In order to have a significant impact on the uninsured, the penalty needs to be high enough to generate a significant amount of revenue that can be used to subsidize alternative coverage for employees of firms paying the tax. These employees could be enrolled in alternative programs such as a publicly administered insurance program or a state benefit plan. Typically, employer mandate penalties of this magnitude are implemented in the form of payroll taxes.
For this analysis, three different payroll taxes are applied: 6%, 8%, and 10%. Employers with 11 or more workers would be required to offer coverage and pay at least 75% of the premium, or else pay the payroll tax. Coverage must be offered to employees working 100 or more hours per month. Workers would be required to take the employer offer unless they have creditable coverage from another source, and workers of firms who pay the tax are automatically enrolled into a new publicly administered heath insurance program. No subsidies are provided to employees for their share of the premium.
Coverage impact. With a payroll tax penalty between 6 and 10%, an employer mandate would result in a net reduction of the uninsured of 20.2 million (Figure 7). The reduction in the uninsured does not vary despite the range of the tax because the model assumes that all employees of firms with 11 or more workers are required to take coverage if offered and workers in firms that pay the penalty are automatically enrolled in the publicly administered program. This holds the number of newly covered individuals constant, but as the payroll tax increases the number of people gaining coverage through the publicly administered program decreases and the number gaining coverage with ESI increases. This is because it is assumed that the lower the payroll tax, the more likely firms would be to pay the tax instead of offering private coverage, while the higher the tax the more likely they would be to offer private coverage.
As indicated in Figure 7, with a 6% payroll tax, 66.4 million people would be covered in the publicly administered program, including 14.3 million previously uninsured, while 115.9 million workers would have ESI coverage, including 5.9 million previously uninsured. With an 8% payroll tax, 37.1 million people would be covered in the publicly administered program, including 10.6 million previously uninsured, while 145.2 million people would have ESI coverage, including 9.6 million previously uninsured. Finally, with a 10% payroll tax only 21.7 million people would be covered in the publicly administered program, including 8.1 million previously uninsured, while 160.6 million would have ESI coverage, including 12.1 million previously uninsured.
Cost impact. Overall, the net public cost of the program decreases as the payroll tax penalty for the mandate increases. With a 6% payroll tax, the net public program cost totals $165.1 billion, while the net public cost with a 10% payroll tax is only $57.2 billion (Figure 8). Net Federal costs for administering the public insurance program are reduced by employer and employee premiums, and range from $176.2 billion with a 6% payroll tax to $63.4 billion with a 10% payroll tax. State and local governments achieve savings as the result of increase tax revenues as employers pass on some of their savings to employees in the form of higher wages.

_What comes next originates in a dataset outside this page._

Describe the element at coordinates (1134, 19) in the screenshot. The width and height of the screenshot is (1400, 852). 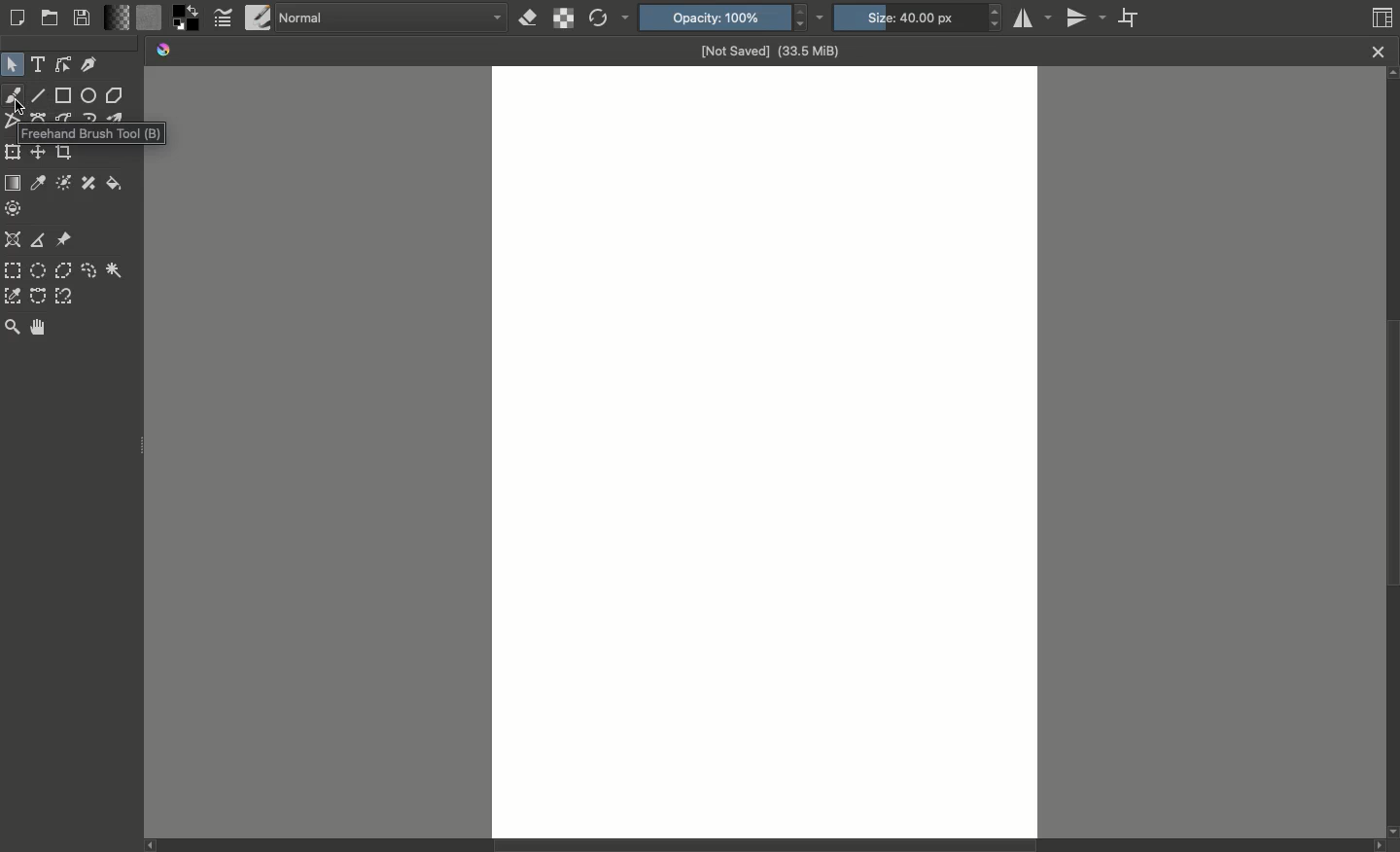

Overall, employers would see a reduction in spending with a 6% or 8% payroll tax. Firms that currently offer would see a reduction in health spending by electing to pay the payroll tax instead of administering a health insurance benefit that far outweigh the cost of the payroll tax; these savings would offset the costs incurred by newly offering firms, resulting in overall savings for employers. The lower the payroll tax, the higher the savings achieved for employers. With a 6% payroll tax, employer spending overall would decrease by $98.6 billion; it would decrease by $20.5 billion with an 8% payroll tax. However, with a 10% payroll tax, employers would be spending an additional $10.2 billion overall because savings achieved by currently insuring firms would not offset spending by newly insuring firms.
Previously uncompensated care costs would decrease by between $9.9 and $13.1 billion.